■ AIM OF THE TASK
Copy the items below without changes, from the line with "Viewport: 580px width, 362px height." to the line with "pyautogui.click(x=131, y=150)".

Records for finding displayed items
((

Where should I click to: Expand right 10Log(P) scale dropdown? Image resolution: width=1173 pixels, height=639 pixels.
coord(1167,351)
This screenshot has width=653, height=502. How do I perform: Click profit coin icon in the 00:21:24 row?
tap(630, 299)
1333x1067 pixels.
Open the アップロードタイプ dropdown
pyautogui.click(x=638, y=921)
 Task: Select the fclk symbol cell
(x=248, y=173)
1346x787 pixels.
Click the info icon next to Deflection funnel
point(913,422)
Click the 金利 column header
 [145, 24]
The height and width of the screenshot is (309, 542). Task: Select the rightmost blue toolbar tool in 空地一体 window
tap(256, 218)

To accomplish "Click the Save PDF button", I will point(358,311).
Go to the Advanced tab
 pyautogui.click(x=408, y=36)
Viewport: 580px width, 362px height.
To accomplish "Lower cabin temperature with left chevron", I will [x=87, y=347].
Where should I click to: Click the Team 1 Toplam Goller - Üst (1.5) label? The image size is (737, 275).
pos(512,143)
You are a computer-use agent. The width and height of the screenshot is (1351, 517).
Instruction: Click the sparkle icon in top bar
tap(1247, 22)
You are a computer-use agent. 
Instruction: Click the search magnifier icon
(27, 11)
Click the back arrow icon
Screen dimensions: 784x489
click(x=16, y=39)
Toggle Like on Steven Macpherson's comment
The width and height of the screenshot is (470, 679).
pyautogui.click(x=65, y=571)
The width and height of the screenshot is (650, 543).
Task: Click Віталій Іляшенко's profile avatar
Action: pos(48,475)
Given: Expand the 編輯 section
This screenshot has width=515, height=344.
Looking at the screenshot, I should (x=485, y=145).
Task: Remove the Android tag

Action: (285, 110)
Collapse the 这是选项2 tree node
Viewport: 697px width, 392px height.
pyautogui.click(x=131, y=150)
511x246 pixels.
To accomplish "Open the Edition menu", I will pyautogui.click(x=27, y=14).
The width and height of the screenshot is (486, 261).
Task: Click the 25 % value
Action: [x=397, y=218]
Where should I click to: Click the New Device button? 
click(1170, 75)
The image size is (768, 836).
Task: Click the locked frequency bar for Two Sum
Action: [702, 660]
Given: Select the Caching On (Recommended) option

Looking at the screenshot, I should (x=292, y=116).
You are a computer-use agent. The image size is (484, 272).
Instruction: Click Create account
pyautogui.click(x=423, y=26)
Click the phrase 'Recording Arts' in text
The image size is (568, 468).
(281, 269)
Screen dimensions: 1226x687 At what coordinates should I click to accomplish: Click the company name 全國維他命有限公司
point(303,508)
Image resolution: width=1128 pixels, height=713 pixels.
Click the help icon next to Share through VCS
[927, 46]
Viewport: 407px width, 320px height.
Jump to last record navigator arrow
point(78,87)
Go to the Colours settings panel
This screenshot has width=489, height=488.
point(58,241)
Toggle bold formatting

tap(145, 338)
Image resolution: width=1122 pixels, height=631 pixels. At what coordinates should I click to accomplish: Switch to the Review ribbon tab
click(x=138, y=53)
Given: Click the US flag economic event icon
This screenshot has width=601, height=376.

))

■ IN RESPONSE
Viewport: 580px width, 362px height.
To accomplish "Lower cabin temperature with left chevron", I will [x=87, y=347].
Where should I click to: Click the Team 1 Toplam Goller - Üst (1.5) label? The image size is (737, 275).
pos(512,143)
You are a computer-use agent. The width and height of the screenshot is (1351, 517).
Instruction: Click the sparkle icon in top bar
tap(1247, 22)
You are a computer-use agent. 
Instruction: Click the search magnifier icon
(27, 11)
Click the back arrow icon
Screen dimensions: 784x489
click(x=16, y=39)
Toggle Like on Steven Macpherson's comment
The width and height of the screenshot is (470, 679).
pyautogui.click(x=65, y=571)
The width and height of the screenshot is (650, 543).
Task: Click Віталій Іляшенко's profile avatar
Action: pos(48,475)
Given: Expand the 編輯 section
This screenshot has width=515, height=344.
Looking at the screenshot, I should (x=485, y=145).
Task: Remove the Android tag

Action: (285, 110)
Collapse the 这是选项2 tree node
Viewport: 697px width, 392px height.
pyautogui.click(x=131, y=150)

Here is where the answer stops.